## Фрагмент страницы
**********

Сегодня в Вестминстерском аббатстве в Лондоне – коронация Карла III. Что это – красивый спектакль или в ритуале ещё остался сакральный смысл? Есть ли какие-то особые черты у британской монархии? Как соперничество России и Британии отражалось на отношениях династий? Об этом Фёдор Лукьянов поговорил с профессором Ольгой Дмитриевой в интервью для передачи «Международное обозрение».
– Давайте начнём с азов. Коронация – это спектакль, представление или в этом изначально был заложен сакральный или какой-то иной смысл?
– Конечно, изначально это сакральная процедура, очень важный ритуал, который связывает будущего монарха (того, кто проходит коронацию) с высшими силами. В этом ритуале заключён момент явления сакральных качеств короля обществу и происходит легитимация и конституирование его власти.
В Англии коронации ведут свою историю с 973 г., с коронации короля Эдгара. Начиная со Средневековья, коронация – это ещё и момент одобрения (квазиодобрения) обществом и церковью определённой персоны, так что сама структура ритуала очень интересная. Разумеется, с тех пор много воды утекло, и я думаю, что в современном мире мало кто верит в божественную природу королей, поэтому коронация всё больше превращается в театр власти. Но она остаётся важной инаугурационной процедурой, когда человек вступает в очень важную общественную должность. Мне кажется, именно так это сейчас воспринимается.
– История Европы до определённого момента точно – это история монархий. Их было много, они разные. На этом фоне английская монархия имела ли какие-то особенности, которых не было у других?
– Имела. Хотя, пожалуй, на протяжении Средневековья ничего особенного там не было. Но в ХVI–XVII веках, когда монархические режимы в Европе стали двигаться в сторону абсолютизма, выявилась специфика английской монархии – в основном при Тюдорах, которые правили на протяжении всего XVI века. Они, в отличие от других государей Европы, не перестали собирать парламент. Продолжающийся диалог монарха с парламентом – интересная черта, которая очень повлияла на политическую культуру Англии. То, что государь сохраняет диалог с представительным институтом, который воплощает общество, воспринималась англичанами как позитивная черта. Это способ коммуникации, и он очень полезен как инструмент для самой монархии. И англичане с гордостью говорили, что абсолютизм есть у французов, у испанцев, а у нас – смешанная монархия, когда мудрые короли правят с согласия парламента. Это обеспечивало устойчивость политического режима и было выигрышным для монархии.

**********

## Сохранённые данные

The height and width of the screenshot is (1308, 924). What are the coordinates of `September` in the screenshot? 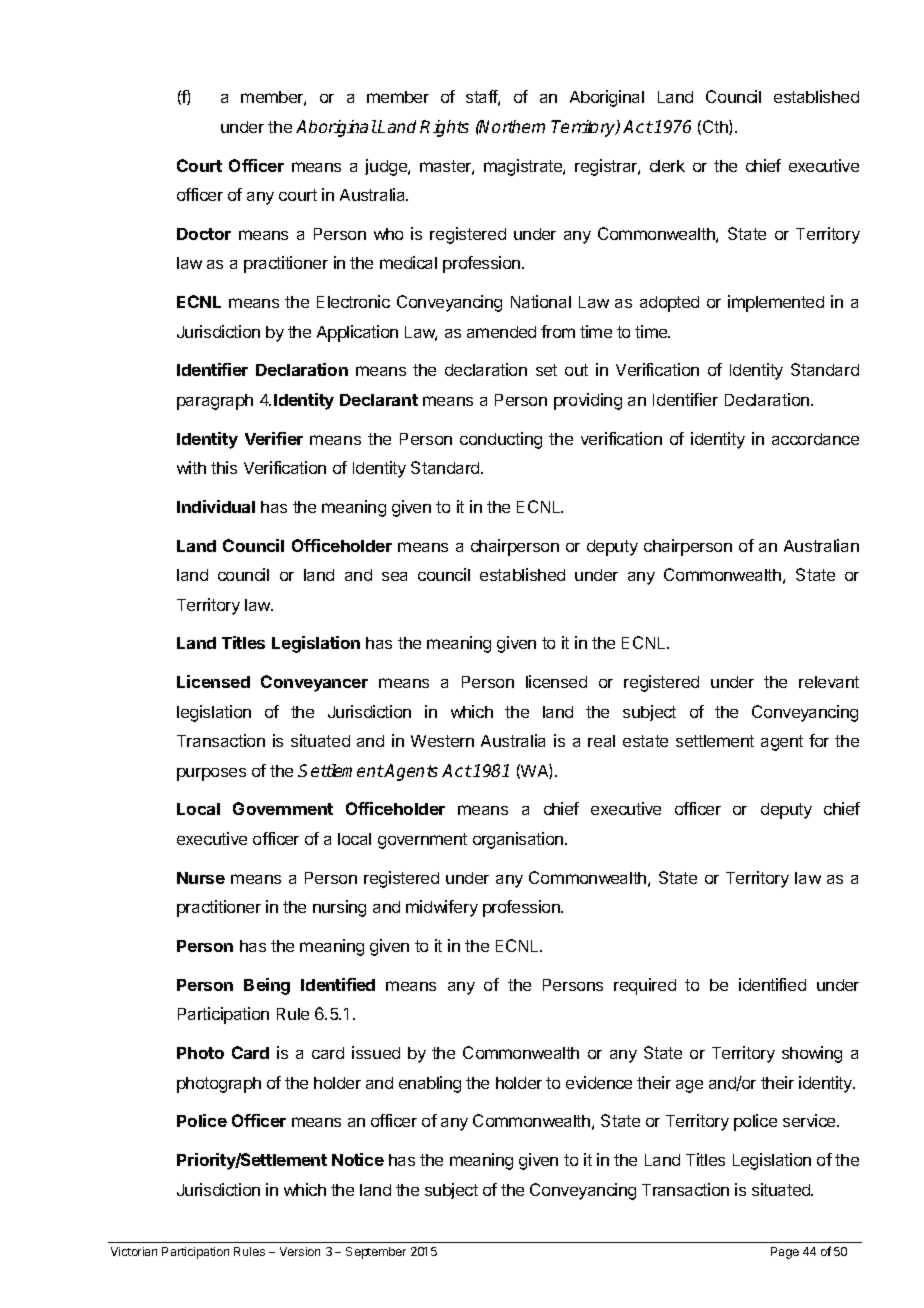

**********

Замените "театр власти" на "зрелище власти" во фрагменте интервью о коронации Карла III, который начинается словами "В Англии коронации" и заканчивается словами "было у других?". Приведите этот фрагмент полностью.

## Результат выполнения
В Англии коронации ведут свою историю с 973 г., с коронации короля Эдгара. Начиная со Средневековья, коронация – это ещё и момент одобрения (квазиодобрения) обществом и церковью определённой персоны, так что сама структура ритуала очень интересная. Разумеется, с тех пор много воды утекло, и я думаю, что в современном мире мало кто верит в божественную природу королей, поэтому коронация всё больше превращается в зрелище власти. Но она остаётся важной инаугурационной процедурой, когда человек вступает в очень важную общественную должность. Мне кажется, именно так это сейчас воспринимается.
– История Европы до определённого момента точно – это история монархий. Их было много, они разные. На этом фоне английская монархия имела ли какие-то особенности, которых не было у других?